--- BEGIN ---

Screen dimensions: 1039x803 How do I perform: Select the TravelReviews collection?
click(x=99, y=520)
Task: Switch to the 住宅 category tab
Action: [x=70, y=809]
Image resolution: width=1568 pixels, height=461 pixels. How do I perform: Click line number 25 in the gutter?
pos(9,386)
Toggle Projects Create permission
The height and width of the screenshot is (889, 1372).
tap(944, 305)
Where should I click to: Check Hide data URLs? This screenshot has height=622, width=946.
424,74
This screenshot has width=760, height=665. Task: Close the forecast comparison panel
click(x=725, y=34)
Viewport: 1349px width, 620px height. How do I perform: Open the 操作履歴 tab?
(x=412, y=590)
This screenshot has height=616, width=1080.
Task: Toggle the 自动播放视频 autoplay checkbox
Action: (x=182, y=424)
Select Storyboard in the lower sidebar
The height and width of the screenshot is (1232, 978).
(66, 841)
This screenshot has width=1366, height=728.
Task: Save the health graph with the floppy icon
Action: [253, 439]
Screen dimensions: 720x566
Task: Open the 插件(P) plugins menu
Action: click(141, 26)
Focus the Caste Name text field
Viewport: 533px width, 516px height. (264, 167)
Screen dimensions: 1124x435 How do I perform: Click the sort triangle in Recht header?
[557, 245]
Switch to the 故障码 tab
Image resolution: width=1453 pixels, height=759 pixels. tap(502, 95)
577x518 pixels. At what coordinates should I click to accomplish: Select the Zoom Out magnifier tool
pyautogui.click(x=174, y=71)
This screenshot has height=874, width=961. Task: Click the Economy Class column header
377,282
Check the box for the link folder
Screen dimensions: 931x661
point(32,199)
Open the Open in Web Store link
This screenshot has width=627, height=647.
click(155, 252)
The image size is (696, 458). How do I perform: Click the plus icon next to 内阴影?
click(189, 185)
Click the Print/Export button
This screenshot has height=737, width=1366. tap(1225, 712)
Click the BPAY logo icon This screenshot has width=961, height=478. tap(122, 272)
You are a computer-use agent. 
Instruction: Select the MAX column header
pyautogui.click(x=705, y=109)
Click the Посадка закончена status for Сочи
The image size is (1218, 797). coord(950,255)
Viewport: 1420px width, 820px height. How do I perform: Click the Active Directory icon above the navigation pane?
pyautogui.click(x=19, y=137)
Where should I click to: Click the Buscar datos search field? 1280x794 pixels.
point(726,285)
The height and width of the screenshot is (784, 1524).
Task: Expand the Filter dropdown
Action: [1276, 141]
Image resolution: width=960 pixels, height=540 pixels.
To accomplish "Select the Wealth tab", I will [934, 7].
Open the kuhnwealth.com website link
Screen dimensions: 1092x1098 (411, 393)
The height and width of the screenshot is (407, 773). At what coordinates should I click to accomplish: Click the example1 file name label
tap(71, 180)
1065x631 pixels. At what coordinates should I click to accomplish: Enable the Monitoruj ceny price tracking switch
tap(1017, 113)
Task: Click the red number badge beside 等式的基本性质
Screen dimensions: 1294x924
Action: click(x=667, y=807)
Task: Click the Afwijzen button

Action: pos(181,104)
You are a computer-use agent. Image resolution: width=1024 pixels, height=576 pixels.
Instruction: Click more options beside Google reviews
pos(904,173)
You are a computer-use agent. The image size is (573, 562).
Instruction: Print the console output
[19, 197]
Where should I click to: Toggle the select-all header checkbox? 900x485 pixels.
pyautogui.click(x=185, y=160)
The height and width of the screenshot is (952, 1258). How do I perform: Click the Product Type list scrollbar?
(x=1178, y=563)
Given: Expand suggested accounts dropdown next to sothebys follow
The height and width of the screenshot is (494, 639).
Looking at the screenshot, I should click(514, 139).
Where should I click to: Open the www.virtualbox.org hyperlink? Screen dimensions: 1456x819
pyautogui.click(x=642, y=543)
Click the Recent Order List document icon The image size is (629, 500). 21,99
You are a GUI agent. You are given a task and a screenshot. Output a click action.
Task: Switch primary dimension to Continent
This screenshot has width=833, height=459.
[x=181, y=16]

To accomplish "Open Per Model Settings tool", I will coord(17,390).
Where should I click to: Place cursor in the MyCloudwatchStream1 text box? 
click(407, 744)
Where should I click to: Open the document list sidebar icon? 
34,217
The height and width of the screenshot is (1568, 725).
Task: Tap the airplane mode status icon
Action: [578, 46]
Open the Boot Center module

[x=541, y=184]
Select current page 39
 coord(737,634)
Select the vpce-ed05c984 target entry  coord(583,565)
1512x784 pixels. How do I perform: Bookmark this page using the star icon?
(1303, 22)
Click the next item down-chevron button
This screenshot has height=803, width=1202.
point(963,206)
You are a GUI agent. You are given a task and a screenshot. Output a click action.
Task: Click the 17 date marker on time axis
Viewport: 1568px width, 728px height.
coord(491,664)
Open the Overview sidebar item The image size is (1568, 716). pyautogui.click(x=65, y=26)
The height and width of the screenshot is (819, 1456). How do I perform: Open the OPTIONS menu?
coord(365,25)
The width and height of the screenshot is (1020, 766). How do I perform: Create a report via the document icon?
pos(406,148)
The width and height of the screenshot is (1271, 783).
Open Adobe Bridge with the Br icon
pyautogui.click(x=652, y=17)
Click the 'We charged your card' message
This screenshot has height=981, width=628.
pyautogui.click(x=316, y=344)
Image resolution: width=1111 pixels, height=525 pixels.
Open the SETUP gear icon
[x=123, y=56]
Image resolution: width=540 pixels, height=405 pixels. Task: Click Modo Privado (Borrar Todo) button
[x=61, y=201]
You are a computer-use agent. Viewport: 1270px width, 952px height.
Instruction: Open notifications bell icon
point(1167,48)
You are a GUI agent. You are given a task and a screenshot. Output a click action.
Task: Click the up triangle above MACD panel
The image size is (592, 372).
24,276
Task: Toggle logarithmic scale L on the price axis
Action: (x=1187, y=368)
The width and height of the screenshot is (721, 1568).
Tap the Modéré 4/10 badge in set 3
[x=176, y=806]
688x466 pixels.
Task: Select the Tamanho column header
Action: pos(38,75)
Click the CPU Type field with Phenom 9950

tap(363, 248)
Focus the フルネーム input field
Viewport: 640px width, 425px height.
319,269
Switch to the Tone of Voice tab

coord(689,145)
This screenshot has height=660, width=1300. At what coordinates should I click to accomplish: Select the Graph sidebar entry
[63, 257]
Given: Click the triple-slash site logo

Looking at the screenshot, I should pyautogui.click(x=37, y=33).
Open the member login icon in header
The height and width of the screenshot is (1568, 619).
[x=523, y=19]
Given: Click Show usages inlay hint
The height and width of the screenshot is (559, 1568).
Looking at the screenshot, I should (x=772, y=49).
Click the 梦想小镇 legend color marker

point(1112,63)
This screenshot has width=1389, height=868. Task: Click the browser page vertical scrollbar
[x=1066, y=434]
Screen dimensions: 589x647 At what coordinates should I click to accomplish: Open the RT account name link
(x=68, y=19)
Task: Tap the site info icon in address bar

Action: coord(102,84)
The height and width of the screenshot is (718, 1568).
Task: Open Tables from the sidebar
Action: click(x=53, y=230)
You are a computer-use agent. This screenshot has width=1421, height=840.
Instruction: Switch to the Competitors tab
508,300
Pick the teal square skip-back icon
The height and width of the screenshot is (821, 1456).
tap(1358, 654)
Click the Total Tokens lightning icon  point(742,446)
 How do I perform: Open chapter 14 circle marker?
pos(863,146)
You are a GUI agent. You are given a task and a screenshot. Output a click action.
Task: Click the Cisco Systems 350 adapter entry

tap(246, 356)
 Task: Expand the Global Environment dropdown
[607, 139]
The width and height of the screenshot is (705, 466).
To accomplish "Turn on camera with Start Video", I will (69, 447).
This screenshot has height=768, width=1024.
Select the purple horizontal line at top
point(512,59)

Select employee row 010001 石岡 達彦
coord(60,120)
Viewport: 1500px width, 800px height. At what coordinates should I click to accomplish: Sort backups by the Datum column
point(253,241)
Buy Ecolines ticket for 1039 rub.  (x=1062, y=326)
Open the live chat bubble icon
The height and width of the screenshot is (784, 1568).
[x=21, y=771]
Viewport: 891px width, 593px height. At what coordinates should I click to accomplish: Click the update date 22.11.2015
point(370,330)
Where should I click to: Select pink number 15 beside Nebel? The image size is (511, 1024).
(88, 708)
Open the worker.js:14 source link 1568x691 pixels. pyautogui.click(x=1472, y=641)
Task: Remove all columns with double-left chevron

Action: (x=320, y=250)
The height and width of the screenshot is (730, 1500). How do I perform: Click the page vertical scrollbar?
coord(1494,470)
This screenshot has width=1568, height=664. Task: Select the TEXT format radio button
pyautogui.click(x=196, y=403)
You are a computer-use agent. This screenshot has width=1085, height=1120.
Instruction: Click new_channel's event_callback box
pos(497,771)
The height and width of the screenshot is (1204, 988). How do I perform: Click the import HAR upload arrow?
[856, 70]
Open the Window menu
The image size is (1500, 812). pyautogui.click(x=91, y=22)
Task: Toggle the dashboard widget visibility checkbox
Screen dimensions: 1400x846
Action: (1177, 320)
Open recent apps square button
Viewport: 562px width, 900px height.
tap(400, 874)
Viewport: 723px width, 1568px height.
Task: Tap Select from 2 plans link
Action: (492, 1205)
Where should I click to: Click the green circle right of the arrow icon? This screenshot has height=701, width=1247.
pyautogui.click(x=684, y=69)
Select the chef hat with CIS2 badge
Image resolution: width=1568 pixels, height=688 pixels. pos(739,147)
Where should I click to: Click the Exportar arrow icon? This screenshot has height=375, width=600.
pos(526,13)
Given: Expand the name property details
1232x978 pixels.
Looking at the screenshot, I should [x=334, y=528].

--- END ---

Job:
How many lines in the listing above contain the word "Create"? Case counts. Reply with the number only.

Output:
2